● **GOAL OF THE EXERCISE**: Everything in the listing below from the line containing "DesignCrowd (320, 1990)" through the line containing "LightsOnline.com (325, 2075)" must be repeated exactly; the remaining lines are not wanted.

● **PROVIDED DATA**:
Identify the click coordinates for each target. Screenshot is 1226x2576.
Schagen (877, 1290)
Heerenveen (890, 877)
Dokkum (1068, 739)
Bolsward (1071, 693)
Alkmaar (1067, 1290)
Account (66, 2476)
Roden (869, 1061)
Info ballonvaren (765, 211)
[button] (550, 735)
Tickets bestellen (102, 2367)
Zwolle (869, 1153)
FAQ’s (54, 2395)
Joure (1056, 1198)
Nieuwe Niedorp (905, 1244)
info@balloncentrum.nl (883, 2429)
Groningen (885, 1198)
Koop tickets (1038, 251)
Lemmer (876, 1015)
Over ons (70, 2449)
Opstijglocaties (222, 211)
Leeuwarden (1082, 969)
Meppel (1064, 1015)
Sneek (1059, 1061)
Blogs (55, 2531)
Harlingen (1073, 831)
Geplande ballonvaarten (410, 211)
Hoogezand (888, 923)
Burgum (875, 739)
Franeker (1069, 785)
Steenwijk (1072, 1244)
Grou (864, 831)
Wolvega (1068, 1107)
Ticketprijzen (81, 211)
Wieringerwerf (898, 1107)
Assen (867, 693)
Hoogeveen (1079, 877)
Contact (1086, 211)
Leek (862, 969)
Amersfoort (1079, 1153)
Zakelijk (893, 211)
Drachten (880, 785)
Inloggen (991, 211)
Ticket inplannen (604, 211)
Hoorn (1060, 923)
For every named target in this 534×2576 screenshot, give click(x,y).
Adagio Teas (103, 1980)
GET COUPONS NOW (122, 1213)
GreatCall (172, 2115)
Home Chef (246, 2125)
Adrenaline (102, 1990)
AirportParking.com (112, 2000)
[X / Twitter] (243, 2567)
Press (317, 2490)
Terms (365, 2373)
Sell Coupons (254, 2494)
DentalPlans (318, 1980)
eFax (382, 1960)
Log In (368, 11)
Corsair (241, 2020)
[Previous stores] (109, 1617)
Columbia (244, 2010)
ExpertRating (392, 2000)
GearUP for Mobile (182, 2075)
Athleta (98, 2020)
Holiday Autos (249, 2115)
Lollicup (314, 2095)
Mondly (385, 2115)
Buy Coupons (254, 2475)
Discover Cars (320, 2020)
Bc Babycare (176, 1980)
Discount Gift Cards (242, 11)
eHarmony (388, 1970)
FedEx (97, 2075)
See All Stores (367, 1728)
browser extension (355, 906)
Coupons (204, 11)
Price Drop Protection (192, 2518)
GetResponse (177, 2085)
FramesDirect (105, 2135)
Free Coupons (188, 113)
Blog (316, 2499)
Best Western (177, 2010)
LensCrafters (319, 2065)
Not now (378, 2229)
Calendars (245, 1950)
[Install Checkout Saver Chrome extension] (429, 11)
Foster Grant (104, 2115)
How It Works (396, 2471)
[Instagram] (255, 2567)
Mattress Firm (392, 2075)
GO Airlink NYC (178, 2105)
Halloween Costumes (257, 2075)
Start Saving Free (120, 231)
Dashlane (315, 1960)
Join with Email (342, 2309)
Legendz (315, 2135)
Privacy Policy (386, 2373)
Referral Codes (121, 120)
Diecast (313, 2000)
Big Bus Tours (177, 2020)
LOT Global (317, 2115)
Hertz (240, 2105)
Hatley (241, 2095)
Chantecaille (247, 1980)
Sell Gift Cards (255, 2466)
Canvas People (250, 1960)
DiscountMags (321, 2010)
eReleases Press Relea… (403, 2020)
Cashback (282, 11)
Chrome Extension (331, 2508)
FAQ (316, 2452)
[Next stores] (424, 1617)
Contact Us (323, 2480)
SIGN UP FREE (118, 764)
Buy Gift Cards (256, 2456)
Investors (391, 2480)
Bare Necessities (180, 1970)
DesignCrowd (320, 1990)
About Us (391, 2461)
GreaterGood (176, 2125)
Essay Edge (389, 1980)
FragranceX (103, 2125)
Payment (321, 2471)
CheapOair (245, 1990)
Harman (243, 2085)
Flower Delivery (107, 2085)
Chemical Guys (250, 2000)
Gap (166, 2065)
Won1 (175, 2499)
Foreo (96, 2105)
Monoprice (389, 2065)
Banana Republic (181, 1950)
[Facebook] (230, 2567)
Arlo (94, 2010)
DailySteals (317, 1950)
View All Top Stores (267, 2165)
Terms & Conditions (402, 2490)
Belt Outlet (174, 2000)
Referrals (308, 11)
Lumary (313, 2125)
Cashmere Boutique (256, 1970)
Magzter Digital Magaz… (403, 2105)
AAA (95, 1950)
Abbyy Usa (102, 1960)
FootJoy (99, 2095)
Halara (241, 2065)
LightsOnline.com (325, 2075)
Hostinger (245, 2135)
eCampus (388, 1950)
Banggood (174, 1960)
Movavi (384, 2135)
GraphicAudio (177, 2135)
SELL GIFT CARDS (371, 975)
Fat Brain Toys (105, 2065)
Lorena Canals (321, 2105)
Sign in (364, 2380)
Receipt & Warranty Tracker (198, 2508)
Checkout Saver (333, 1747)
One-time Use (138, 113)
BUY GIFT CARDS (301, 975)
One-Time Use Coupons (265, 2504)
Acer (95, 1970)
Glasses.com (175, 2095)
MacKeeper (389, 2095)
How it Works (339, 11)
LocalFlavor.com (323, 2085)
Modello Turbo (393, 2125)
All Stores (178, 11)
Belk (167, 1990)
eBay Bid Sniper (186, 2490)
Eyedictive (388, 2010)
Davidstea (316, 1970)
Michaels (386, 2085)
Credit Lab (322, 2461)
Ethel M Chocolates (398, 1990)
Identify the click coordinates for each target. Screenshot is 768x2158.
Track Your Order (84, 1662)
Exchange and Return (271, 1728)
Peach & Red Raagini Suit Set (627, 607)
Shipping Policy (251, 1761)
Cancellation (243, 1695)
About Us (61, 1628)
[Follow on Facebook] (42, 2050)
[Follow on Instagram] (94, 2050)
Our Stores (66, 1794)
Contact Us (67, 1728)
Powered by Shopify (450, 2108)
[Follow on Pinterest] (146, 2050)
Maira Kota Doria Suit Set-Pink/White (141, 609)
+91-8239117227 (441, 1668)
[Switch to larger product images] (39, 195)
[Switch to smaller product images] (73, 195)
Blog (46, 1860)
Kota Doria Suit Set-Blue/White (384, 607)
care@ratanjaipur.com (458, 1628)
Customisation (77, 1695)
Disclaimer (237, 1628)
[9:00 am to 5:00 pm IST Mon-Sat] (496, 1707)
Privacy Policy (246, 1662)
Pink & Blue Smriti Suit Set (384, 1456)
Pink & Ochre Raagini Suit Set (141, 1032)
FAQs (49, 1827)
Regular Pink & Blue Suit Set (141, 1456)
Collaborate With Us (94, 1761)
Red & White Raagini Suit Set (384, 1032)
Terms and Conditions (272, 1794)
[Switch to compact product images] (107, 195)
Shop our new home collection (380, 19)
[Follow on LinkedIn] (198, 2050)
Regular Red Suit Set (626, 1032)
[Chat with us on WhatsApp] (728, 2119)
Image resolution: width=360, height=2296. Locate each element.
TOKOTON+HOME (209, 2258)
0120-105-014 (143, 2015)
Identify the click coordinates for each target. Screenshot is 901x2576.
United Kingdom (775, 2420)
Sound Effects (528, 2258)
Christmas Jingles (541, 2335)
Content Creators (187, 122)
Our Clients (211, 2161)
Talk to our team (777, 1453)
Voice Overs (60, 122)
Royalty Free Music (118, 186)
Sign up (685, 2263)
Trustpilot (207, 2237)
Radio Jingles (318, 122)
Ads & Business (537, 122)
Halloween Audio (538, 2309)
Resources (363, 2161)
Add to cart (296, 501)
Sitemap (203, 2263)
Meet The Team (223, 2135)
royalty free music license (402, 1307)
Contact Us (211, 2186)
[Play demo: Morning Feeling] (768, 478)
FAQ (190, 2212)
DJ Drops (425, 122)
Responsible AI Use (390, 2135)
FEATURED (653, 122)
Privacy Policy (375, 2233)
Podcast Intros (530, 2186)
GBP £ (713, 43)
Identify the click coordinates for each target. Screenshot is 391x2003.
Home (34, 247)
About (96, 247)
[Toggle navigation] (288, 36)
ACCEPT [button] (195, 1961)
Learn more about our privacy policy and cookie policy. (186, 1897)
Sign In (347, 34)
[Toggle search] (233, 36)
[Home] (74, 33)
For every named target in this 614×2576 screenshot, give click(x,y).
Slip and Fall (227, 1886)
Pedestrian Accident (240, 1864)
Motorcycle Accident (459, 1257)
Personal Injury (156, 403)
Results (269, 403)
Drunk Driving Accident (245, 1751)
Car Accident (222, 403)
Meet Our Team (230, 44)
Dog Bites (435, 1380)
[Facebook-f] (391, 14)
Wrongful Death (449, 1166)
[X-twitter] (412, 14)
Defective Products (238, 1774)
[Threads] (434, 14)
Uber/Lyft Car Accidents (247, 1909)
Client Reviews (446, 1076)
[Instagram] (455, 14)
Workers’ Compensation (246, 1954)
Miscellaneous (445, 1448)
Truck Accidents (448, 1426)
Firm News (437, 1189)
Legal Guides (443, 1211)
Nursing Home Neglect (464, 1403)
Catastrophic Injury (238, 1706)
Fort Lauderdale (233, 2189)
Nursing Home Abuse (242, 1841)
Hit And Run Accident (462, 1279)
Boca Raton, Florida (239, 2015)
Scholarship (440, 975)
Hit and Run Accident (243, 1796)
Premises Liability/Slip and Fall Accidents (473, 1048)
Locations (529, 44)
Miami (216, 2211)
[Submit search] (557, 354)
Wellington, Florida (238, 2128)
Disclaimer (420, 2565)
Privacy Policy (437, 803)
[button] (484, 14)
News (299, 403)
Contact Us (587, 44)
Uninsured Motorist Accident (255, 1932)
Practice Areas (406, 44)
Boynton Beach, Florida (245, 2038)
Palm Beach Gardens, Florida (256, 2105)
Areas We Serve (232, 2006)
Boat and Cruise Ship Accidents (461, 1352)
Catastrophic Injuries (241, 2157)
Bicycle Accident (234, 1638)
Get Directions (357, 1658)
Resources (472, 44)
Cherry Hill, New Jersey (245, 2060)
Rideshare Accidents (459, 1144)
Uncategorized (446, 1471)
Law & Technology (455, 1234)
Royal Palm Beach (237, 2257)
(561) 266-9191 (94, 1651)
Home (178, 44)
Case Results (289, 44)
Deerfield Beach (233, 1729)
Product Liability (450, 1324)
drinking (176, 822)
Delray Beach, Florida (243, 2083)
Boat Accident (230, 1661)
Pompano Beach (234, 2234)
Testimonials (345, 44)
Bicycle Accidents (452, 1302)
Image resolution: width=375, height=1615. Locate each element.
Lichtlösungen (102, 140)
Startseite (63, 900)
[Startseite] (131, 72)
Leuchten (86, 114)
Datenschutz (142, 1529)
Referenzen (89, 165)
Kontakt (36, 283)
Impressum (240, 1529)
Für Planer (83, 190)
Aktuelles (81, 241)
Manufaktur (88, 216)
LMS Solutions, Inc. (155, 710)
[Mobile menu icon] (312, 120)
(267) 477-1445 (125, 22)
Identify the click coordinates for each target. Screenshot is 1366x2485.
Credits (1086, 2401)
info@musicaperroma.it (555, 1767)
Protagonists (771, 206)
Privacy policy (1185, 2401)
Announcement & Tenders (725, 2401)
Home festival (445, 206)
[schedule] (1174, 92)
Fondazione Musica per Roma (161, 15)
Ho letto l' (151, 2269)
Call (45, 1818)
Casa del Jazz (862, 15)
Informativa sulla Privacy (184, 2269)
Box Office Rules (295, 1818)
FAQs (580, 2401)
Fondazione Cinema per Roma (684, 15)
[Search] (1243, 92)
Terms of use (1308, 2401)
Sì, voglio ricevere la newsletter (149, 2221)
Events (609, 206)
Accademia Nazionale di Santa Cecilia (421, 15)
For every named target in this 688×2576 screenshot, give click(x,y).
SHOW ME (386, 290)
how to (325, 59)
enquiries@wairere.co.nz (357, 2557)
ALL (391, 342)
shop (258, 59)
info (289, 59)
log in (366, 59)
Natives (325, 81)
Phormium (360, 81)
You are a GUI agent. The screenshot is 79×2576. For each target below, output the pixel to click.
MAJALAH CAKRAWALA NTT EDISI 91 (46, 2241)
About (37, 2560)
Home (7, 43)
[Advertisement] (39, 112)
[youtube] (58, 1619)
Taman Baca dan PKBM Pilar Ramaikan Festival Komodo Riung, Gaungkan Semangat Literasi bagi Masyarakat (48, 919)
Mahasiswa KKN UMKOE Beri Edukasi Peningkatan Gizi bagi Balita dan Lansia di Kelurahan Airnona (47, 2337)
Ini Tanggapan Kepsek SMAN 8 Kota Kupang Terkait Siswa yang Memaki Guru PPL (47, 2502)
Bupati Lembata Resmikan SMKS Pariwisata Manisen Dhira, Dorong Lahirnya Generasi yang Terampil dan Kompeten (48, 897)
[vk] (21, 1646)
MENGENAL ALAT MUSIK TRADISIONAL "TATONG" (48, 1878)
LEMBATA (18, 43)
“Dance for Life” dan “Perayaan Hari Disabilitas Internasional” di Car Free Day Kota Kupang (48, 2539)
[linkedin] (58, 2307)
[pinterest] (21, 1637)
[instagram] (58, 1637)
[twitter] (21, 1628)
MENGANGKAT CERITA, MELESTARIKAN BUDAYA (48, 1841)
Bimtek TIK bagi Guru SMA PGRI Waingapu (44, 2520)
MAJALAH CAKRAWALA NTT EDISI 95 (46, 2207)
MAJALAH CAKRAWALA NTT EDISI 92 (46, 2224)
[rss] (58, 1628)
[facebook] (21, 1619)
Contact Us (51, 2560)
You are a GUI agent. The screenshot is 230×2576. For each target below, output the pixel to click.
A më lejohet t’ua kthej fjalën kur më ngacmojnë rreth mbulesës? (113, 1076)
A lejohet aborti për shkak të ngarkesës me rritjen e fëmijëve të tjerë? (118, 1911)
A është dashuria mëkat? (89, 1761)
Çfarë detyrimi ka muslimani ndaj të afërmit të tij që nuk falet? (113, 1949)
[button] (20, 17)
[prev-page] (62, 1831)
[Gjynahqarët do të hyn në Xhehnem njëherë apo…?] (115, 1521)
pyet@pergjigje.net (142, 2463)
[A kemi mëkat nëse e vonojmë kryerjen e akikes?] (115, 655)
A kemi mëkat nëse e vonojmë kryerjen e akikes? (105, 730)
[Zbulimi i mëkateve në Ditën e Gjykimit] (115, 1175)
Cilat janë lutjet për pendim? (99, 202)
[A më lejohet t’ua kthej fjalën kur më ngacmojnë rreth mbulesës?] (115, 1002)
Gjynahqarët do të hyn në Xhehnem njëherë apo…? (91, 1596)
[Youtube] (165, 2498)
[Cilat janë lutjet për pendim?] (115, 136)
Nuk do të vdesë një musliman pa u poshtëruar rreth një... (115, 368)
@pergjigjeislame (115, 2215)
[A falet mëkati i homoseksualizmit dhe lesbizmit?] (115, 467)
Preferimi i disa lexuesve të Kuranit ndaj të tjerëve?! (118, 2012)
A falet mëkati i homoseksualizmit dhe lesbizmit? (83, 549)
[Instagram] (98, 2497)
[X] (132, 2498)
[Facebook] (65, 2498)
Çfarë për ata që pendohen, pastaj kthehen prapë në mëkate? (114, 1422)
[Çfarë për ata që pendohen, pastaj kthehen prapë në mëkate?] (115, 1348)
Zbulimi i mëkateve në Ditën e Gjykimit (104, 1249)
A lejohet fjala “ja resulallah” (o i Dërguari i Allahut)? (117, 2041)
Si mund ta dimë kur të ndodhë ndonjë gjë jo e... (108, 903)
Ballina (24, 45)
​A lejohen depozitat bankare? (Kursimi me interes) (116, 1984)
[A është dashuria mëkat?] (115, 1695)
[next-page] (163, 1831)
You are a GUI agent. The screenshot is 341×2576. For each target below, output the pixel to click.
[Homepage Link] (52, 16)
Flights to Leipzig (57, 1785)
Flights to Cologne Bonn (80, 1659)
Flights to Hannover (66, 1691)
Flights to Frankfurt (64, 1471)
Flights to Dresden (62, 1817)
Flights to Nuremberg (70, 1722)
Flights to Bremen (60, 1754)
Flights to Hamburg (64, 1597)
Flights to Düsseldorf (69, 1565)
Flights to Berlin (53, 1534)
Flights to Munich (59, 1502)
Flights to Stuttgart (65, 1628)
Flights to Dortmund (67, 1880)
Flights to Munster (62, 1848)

● **ANSWER BOX**:
DesignCrowd (320, 1990)
About Us (391, 2461)
GreaterGood (176, 2125)
Essay Edge (389, 1980)
FragranceX (103, 2125)
Payment (321, 2471)
CheapOair (245, 1990)
Harman (243, 2085)
Flower Delivery (107, 2085)
Chemical Guys (250, 2000)
Gap (166, 2065)
Won1 (175, 2499)
Foreo (96, 2105)
Monoprice (389, 2065)
Banana Republic (181, 1950)
[Facebook] (230, 2567)
Arlo (94, 2010)
DailySteals (317, 1950)
View All Top Stores (267, 2165)
Terms & Conditions (402, 2490)
Belt Outlet (174, 2000)
Referrals (308, 11)
Lumary (313, 2125)
Cashmere Boutique (256, 1970)
Magzter Digital Magaz… (403, 2105)
AAA (95, 1950)
Abbyy Usa (102, 1960)
FootJoy (99, 2095)
Halara (241, 2065)
LightsOnline.com (325, 2075)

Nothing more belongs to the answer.